Cisco ACE4710 Fault Tolerance Problem

s.mansha · ‎12-11-2011

Hi,

I have a pair of 4710's (ACE01 and ACE02) in fault tolerant config. I have followed standard config. guidelines. I have the following problem:

(1) I reload ACE01 and ACE02 seems to take control.

(2) After the reload completes, ACE01 does not accept ssh login, therefore I have to login via async router, then when I do 'sh arp' command on ACE01, it thinks about it for about 2 mins and I get the following message:

ace01/Admin# sh arp
Context Admin
rpc call failure. retval = -998
ace01/Admin#

(3) Then after about 4 or 5 mins of ACE01 coming back up, I lose SSH connectivity on ACE02, then I login via async router onto ACE02 and I get the following message on that:

Arpmgr busy, Possible ARP flood, 526801 arp pkts were dropped over last60 secs

(4) In order to get out of this state, I have to break the fault tolerant link and shutdown the primary network link (shutdown the switchport that the ACE units connect to), then reload both devices again and then I can get SSH login.

Pleae could someone help me, I don't understand what is going on, I have googled the above messages and they said that it might be related to a bug on the switches that the ACE units connect to (2960's), I have subsequently upgraded the switches but still no luck.

Here is the basic fault tolerant config.

interface gigabitEthernet 1/1
switchport access vlan 711
no shutdown
interface gigabitEthernet 1/2
shutdown
interface gigabitEthernet 1/3
shutdown
interface gigabitEthernet 1/4
description Fault Tolerant (ea-ste10-ace02)
ft-port vlan 999
shutdown

ft interface vlan 999
ip address 1.1.1.1 255.255.255.252
peer ip address 1.1.1.2 255.255.255.252
no shutdown

ft peer 1
heartbeat interval 300
heartbeat count 10
ft-interface vlan 999

ft group 1

peer 1

priority 200

associate-context ea

inservice

Software Version: A5(1.0)

I also have: 1 Admin context and 1 user context

I really would appreciate some help/guidance as I am struggling and I have a deadline to meet as we are going live soon with this system.

Regards

Sajjad

Surya ARBY · ‎12-11-2011

HA cannot work because the interface carrying the FT Vlans is down.

Your ARP storm comes probably from a split brain event.

s.mansha · ‎12-12-2011

Hi,

Sorry the config. was slightly incorrect, the FT vlans was not shutdown and there wasn't a split brain event.....
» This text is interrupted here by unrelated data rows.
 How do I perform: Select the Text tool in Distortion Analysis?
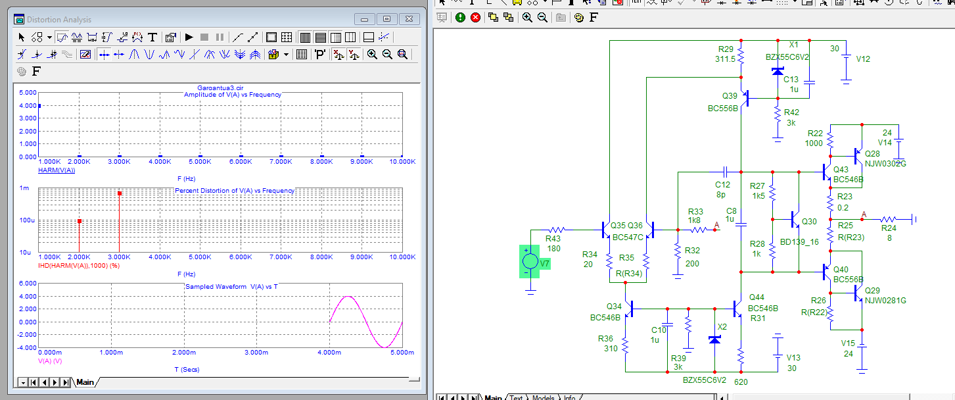(x=152, y=38)
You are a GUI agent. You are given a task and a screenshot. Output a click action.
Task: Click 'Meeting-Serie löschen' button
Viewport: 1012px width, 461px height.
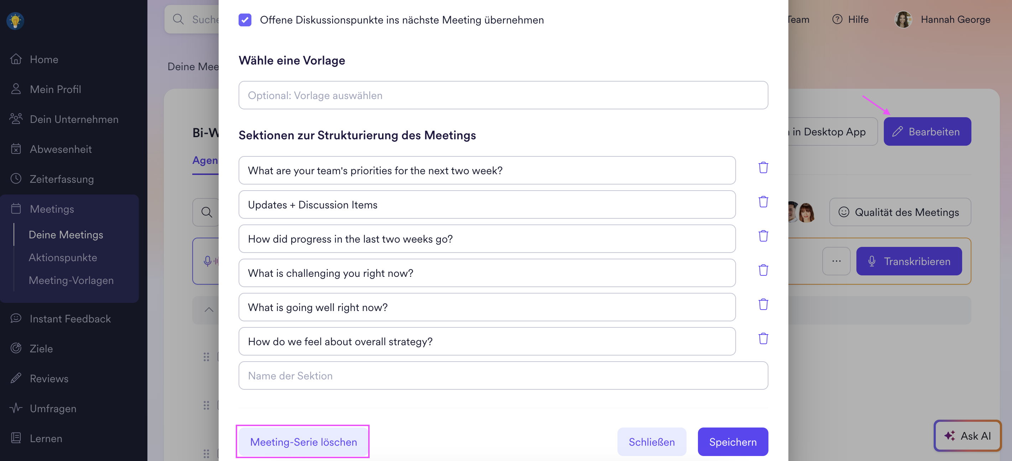coord(303,442)
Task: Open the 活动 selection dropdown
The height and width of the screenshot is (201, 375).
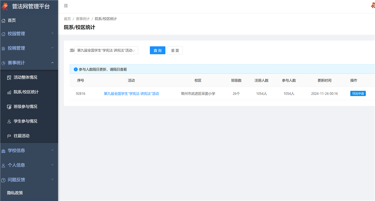Action: 106,50
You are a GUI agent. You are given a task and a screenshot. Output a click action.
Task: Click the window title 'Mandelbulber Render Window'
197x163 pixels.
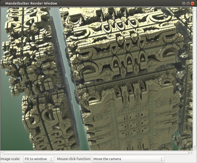31,3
I have also downgraded to Version A4(2.1a) in order to eliminate faults with the v5 (1.0) and still I am getting the same problem

Surya ARBY · ‎12-12-2011

What do give the variuous "show ft xxx" commands on both units when the issue occurs ?

s.mansha · ‎12-13-2011

Hi,

Here is the 'show ft group det' result after ACE01 has been reloaded.....the behaviour seems to be normal......but again the problem is still there....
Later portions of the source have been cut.